| Task directions |
Starting at the line that has "Given: Toggle the" and stopping after the line that has "coord(45,577)", write out these records again with "Google" renamed to "Bing" and every other character unchanged.

| Data in this exercise |
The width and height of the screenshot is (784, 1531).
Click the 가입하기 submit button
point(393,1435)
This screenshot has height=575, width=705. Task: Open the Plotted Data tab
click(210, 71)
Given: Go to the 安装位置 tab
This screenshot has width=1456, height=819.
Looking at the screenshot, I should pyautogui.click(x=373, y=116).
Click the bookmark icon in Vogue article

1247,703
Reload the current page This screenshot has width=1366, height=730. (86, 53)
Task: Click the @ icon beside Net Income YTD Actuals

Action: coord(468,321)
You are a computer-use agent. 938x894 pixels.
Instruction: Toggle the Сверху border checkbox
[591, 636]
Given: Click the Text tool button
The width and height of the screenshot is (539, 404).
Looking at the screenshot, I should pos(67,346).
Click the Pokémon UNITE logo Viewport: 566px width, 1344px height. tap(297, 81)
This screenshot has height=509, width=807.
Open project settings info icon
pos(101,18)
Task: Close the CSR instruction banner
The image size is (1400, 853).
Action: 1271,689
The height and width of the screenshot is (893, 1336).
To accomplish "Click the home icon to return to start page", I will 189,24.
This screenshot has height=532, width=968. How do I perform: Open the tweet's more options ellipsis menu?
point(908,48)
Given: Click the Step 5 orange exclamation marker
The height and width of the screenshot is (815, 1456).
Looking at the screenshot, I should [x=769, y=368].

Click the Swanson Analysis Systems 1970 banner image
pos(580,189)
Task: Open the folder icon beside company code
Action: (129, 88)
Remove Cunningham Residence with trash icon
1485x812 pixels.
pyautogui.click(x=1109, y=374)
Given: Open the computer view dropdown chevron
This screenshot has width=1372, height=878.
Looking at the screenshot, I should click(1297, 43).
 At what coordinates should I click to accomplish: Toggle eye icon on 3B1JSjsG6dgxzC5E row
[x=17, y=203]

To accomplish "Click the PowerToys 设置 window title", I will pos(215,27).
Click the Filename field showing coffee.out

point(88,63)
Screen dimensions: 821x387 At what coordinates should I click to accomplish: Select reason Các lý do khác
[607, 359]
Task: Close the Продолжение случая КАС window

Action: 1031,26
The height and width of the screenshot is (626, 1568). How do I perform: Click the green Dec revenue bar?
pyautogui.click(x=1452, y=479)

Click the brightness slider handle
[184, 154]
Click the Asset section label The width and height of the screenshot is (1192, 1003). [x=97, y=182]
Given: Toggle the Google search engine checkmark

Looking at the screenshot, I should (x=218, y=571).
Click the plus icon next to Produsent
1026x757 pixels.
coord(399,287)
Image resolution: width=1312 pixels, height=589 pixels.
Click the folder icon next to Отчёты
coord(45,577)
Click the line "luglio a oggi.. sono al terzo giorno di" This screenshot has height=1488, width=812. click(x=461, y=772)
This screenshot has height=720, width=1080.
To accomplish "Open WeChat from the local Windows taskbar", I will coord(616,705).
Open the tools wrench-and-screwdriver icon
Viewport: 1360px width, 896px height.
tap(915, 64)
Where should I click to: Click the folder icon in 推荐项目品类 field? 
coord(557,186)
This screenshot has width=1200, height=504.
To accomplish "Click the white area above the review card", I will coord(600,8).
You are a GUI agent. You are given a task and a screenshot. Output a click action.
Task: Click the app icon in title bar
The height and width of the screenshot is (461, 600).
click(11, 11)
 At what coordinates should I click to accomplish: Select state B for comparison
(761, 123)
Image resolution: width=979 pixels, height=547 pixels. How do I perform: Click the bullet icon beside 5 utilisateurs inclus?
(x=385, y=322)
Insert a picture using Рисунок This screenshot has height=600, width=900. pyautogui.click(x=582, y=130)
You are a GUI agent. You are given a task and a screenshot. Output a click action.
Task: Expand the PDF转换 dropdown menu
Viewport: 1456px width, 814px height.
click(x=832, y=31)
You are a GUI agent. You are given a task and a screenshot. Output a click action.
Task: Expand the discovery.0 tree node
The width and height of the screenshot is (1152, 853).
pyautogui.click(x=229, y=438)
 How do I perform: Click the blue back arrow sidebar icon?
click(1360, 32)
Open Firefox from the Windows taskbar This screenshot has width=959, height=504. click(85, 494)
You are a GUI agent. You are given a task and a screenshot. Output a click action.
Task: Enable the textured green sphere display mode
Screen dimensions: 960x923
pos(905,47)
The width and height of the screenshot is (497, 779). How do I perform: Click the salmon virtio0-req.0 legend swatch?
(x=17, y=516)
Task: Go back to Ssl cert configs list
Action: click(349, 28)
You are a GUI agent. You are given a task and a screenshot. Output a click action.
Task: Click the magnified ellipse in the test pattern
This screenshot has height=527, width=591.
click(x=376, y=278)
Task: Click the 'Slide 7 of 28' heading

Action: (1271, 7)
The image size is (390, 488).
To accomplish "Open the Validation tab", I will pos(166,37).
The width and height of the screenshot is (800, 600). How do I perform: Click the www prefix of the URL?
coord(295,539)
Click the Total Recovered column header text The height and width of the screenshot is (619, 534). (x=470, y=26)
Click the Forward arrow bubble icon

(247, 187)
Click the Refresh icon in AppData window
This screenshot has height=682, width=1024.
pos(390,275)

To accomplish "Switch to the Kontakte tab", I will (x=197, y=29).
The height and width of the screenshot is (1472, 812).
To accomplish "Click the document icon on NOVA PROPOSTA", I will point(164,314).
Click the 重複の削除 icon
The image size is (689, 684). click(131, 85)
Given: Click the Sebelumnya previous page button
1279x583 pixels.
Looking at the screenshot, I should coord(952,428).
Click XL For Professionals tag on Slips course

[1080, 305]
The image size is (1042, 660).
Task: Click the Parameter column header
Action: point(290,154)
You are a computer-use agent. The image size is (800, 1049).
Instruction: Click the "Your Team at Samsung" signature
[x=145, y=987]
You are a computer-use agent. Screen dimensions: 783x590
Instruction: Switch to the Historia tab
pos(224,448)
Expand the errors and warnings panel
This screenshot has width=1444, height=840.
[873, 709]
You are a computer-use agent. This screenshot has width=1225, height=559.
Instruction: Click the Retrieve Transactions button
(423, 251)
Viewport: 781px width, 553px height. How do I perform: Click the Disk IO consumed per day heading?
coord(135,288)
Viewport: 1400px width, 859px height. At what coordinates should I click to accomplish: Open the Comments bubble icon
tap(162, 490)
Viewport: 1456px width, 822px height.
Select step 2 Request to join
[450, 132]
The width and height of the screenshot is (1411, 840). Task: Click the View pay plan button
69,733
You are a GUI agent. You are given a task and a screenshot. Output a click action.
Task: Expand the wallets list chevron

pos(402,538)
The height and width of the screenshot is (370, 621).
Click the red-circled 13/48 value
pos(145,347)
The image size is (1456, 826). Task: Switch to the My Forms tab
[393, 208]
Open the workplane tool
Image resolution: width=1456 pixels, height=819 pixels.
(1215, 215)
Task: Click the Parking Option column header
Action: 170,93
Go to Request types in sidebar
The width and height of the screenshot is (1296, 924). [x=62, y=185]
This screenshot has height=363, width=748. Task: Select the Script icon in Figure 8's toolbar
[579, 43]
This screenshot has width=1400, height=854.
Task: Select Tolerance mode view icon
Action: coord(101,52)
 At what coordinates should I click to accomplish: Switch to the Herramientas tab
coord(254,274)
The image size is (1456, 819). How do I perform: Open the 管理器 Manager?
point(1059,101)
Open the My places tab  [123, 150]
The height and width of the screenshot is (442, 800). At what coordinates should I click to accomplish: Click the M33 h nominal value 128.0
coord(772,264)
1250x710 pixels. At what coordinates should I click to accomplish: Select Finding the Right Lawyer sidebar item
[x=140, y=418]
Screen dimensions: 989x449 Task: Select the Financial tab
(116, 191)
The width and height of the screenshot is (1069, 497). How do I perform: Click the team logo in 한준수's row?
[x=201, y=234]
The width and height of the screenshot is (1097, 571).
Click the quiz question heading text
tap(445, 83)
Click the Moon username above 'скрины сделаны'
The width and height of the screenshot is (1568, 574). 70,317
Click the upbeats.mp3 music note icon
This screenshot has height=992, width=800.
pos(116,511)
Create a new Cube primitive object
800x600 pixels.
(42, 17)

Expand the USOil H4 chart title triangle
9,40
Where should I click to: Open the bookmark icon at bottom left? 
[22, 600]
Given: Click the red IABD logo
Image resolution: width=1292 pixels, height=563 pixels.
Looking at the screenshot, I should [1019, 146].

| Exercise response |
Given: Toggle the Bing search engine checkmark

Looking at the screenshot, I should (x=218, y=571).
Click the plus icon next to Produsent
1026x757 pixels.
coord(399,287)
Image resolution: width=1312 pixels, height=589 pixels.
Click the folder icon next to Отчёты
coord(45,577)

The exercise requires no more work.